DATA TO PROCESS>
----------

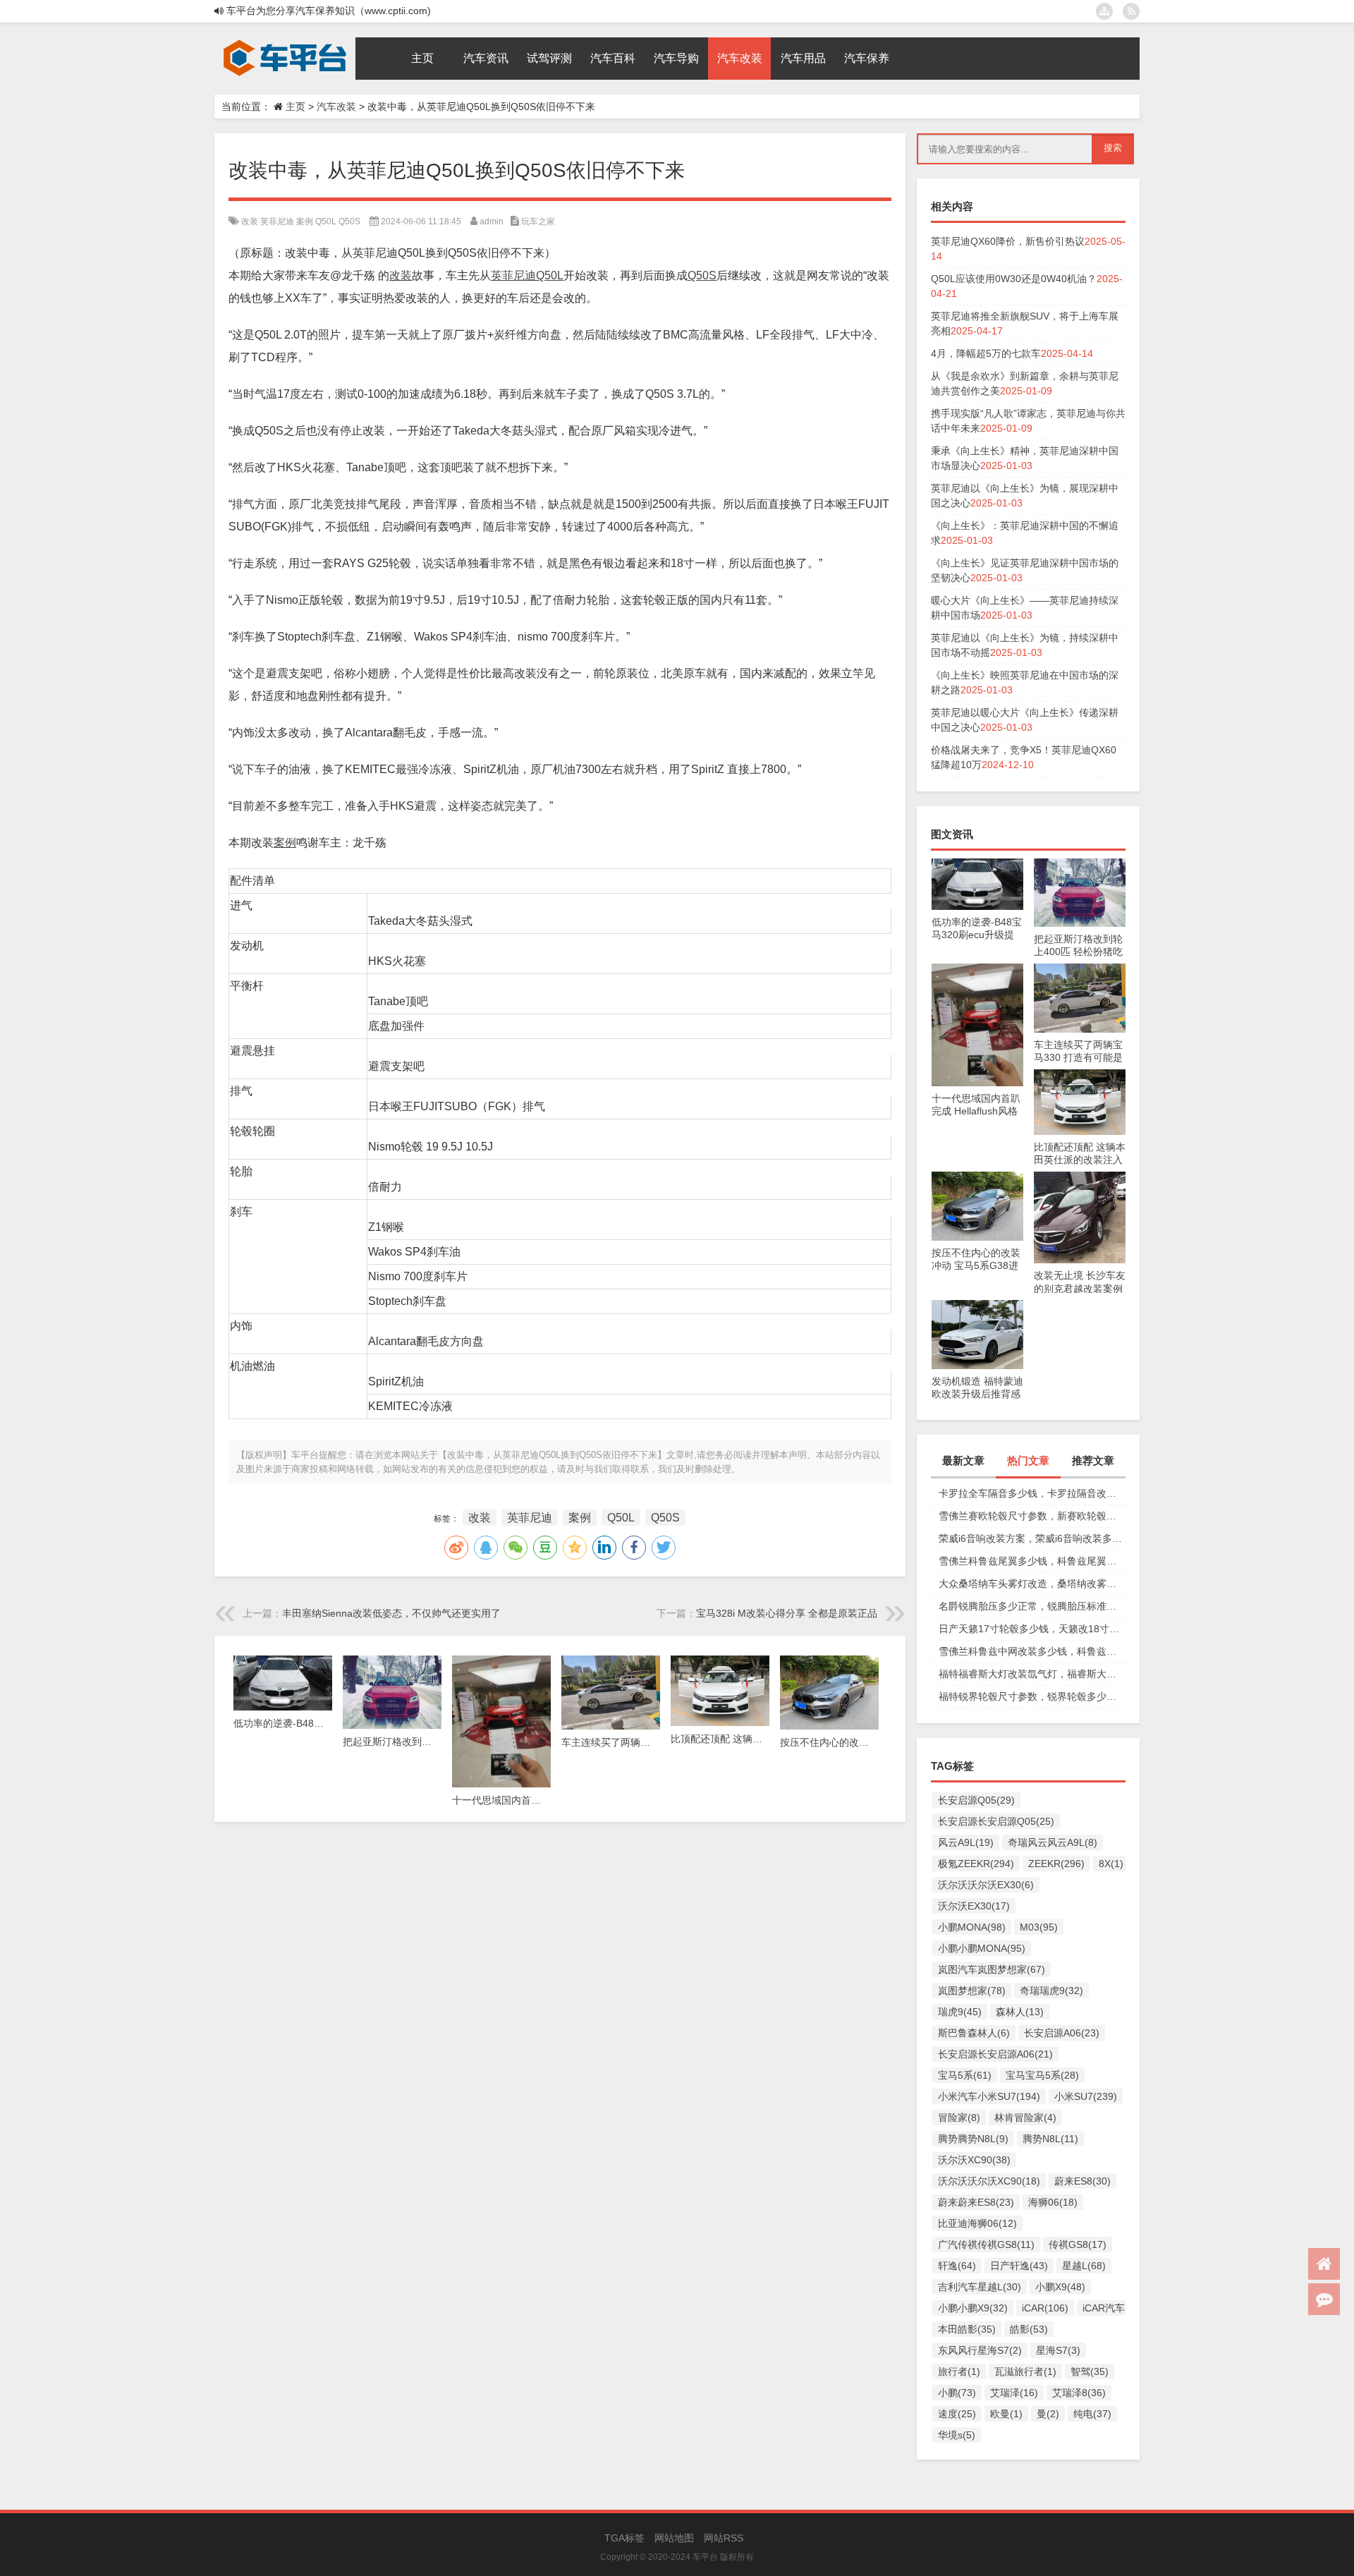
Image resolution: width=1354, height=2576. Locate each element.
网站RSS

----------

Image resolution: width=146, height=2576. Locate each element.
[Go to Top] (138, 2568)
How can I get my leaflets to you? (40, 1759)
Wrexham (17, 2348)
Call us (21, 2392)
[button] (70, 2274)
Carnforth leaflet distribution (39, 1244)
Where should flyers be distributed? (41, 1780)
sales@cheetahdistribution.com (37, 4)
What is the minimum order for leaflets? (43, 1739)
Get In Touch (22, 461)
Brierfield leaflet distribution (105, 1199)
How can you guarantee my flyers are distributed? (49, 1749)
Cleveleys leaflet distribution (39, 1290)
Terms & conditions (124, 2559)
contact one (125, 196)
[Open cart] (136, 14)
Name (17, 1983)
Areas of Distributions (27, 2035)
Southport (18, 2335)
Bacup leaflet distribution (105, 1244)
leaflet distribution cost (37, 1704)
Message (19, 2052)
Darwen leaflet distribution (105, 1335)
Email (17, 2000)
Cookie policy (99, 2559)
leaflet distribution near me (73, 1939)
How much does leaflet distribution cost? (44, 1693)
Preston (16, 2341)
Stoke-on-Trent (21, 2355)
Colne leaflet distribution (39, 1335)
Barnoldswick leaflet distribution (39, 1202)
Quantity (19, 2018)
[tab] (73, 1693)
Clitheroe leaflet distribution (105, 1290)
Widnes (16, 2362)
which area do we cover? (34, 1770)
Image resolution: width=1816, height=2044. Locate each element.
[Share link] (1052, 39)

----------

INSTRUCTION>
Output the data from the line containing "How much does" through the line containing "[Share link] (1052, 39)", inclusive, as a Markdown table with the columns No. and Entry. Number each row, put the line in Entry, and skip any blank lines.

SOLUTION TO THIS PROBLEM>
| No. | Entry |
|---|---|
| 1 | How much does leaflet distribution cost? (44, 1693) |
| 2 | Preston (16, 2341) |
| 3 | Stoke-on-Trent (21, 2355) |
| 4 | Colne leaflet distribution (39, 1335) |
| 5 | Barnoldswick leaflet distribution (39, 1202) |
| 6 | Quantity (19, 2018) |
| 7 | [tab] (73, 1693) |
| 8 | Clitheroe leaflet distribution (105, 1290) |
| 9 | Widnes (16, 2362) |
| 10 | which area do we cover? (34, 1770) |
| 11 | Image resolution: width=1816, height=2044. Locate each element. |
| 12 | [Share link] (1052, 39) |